Both `GPT2HF` and `GPT2TRT` exposes `setup_tokenizer_and_model` and `generate`. If `setup_tokenizer_and_model` is not called prior to `generate`, it will be called first.

In [None]:
input_str = "TensorRT is a deep learning accelerator software developed by NVIDIA. It can run "

In [None]:
framework_model.models = framework_model.setup_tokenizer_and_model()

In [None]:
framework_model.generate(input_str = input_str)

In [None]:
trt_model.models = trt_model.setup_tokenizer_and_model()

In [None]:
trt_model.generate(input_str = input_str)


### Performance benchmark
You can see that TRT and PyTorch generates reasonable results, which is expected. To measure their performance, both `GPT2HF` and `GPT2TRT` exposes `execute_inference`, `full_inference`, `encoder_inference` and `decoder_inference` to measure the inference time. Let's take a look at how our latest TRT performs.

In [None]:
from tabulate import tabulate

data = [
    ['full p50(s)', 'decoder p50(s)'],
]

def format_result(result):
    entry = []
    for segment in result.median_runtime:
        entry.append('{:.4f}'.format(segment.runtime))
    
    return entry

In [None]:
framework_result = framework_model.execute_inference(input_str)
data.append(format_result(framework_result))

In [None]:
trt_result = trt_model.execute_inference(input_str)
data.append(format_result(trt_result))

In [None]:
print(tabulate(data, headers='firstrow', tablefmt='github'))

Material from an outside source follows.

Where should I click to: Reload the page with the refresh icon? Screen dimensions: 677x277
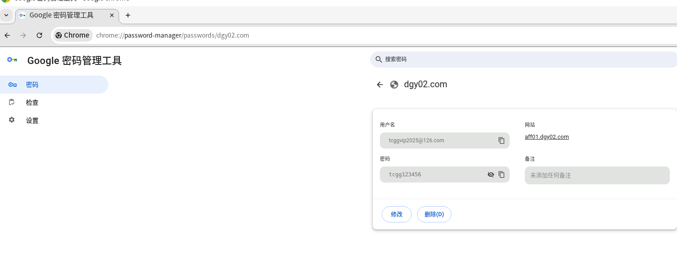[39, 35]
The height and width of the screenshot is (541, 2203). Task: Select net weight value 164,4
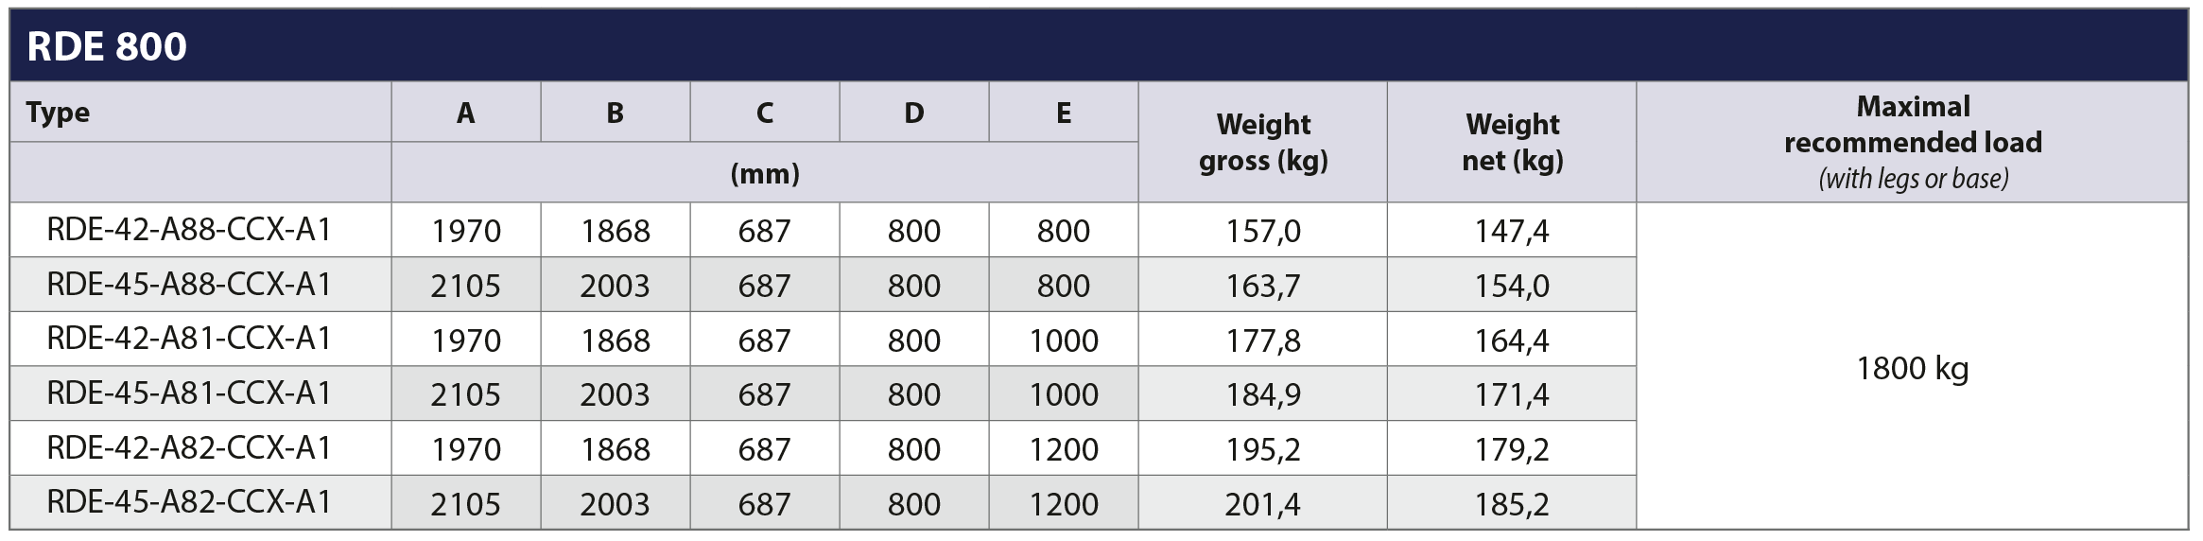click(x=1513, y=340)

Did TensorRT's performance amaze you?

## Conclusion and where-to next?

Is this the end? The API sounds too simple. I am used to the previous version that walks me step by step, and/or I want to know more on the process of conversion. Just follow the directory and you will find that PyTorch model, ONNX files and TRT engines are there. Feel free to investigate them. We have wrapped the entire model conversion process in `setup_tokenizer_and_model`. The TensorRT inference engine can be conviniently used as a drop-in replacement for the orginial HuggingFace GPT2 model while providing significant speed up. If you are interested in further details of the conversion process, check out [GPT2](../GPT2) and [Seq2Seq/trt.py](../Seq2Seq/trt.py). You will find that all the Seq2Seq models could be treated in a similar way!